T. had known Haydon most intimately and for a long time: he does not believe H. was mad—of a mad vanity, of course. His last paper ... ‘Haydon’s Thoughts’ ... was a dissertation on the respective merits of Napoleon and Wellington—how wrong Haydon felt he had been to prefer the former ... and the why and the wherefore. All this wretched stuff, in a room theatrically arranged,—here his pictures, there ... God forgive us all, fools or wise by comparison! The debts are said to be £3,000 ... he having been an insolvent debtor ... how long before? His landlord, a poor man, is creditor for £1,200.

Here I will end, and wait: this is written in all haste ... and is so altogether no proper letter of mine that I shall put the necessary ‘Private’ at the top of it. My letter shall go presently, if I do not go, to my own Ba—

R.B.

Should you write to your brother ... will he need reminding that Talfourd is only to know we correspond,—not that we are personally acquainted? Had you not better mention this in any case?

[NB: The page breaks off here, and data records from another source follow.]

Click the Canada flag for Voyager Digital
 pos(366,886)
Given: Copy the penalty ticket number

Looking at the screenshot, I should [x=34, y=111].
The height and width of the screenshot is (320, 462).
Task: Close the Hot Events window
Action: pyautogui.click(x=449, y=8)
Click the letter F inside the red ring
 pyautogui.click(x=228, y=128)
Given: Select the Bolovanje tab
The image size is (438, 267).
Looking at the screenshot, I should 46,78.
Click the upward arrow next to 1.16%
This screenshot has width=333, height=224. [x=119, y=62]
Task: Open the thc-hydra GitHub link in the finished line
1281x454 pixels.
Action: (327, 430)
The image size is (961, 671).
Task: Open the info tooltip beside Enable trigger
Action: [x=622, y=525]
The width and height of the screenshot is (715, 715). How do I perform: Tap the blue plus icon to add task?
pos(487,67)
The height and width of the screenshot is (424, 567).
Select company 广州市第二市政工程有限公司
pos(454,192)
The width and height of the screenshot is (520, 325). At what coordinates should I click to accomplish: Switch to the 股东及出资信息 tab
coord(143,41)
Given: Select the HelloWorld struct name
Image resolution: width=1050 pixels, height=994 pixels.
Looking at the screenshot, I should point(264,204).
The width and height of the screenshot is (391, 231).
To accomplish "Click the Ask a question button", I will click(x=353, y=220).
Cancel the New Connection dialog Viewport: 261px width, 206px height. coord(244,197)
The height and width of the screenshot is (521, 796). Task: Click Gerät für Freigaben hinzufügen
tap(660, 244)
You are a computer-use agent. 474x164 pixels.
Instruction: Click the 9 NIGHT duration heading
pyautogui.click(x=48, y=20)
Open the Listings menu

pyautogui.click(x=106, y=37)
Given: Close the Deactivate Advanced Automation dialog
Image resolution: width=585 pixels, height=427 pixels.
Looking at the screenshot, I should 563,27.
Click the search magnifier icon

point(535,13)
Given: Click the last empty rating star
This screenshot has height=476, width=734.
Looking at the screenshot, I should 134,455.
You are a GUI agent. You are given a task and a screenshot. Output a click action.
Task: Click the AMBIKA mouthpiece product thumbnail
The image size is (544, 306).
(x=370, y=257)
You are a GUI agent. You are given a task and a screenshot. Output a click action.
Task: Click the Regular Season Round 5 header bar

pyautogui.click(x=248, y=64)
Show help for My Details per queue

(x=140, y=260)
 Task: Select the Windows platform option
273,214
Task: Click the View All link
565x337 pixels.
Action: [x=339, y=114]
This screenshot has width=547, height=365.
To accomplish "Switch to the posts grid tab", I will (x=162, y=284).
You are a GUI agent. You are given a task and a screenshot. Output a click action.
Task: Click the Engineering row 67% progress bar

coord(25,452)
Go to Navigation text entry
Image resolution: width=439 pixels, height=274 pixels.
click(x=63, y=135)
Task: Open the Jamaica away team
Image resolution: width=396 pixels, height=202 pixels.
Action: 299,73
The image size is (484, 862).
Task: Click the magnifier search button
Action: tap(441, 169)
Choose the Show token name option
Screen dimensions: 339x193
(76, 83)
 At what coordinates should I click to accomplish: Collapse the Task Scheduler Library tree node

God bless you, dearest,—what a letter from me to you—to Ba! Time, Time!

R.B. to E.B.B.

Thursday.
[Post-mark, July 9, 1846.]

My own darling, my Ba, do you know when I read those letters (as soon as I remembered I had got them,—for you hold me long after both doors, up and down stairs, shut) when I looked through them, under a gateway ... I was pricked at the heart to have thought so, and spoken so, of the poor writer. I will believe that he was good and even great when in communication with you—indeed all men are made, or make themselves, different in their approaches to different men—and the secret of goodness and greatness is in choosing whom you will approach, and live with, in memory or imagination, through the crowding obvious people who seem to live with you. That letter about the glory of being a painter ‘if only for the neglect’ is most touching and admirable ... there is the serene spot attained, the solid siren’s isle amid the sea; and while there, he was safe and well ... but he would put out to sea again, after a breathing time, I suppose? though even a smaller strip of land was enough to maintain Blake, for one instance, in power and glory through the poor, fleeting ‘sixty years’—then comes the rest from cartooning and exhibiting. But there is no standing, one foot on land and one on the waves, now with the high aim in view, now with the low aim,—and all the strange mistaken talk about ‘prestiges,’ ‘Youth and its luck,’ Napoleon and the world’s surprise and interest. There comes the low aim between the other,—an organ grinds Mr. Jullien’s newest dance-tune, and Camoens is vexed that the ‘choral singing which brought angels down,’ can’t also draw street-passengers round.

I take your view of H.’s freedom, at that time, from the thoughts of what followed.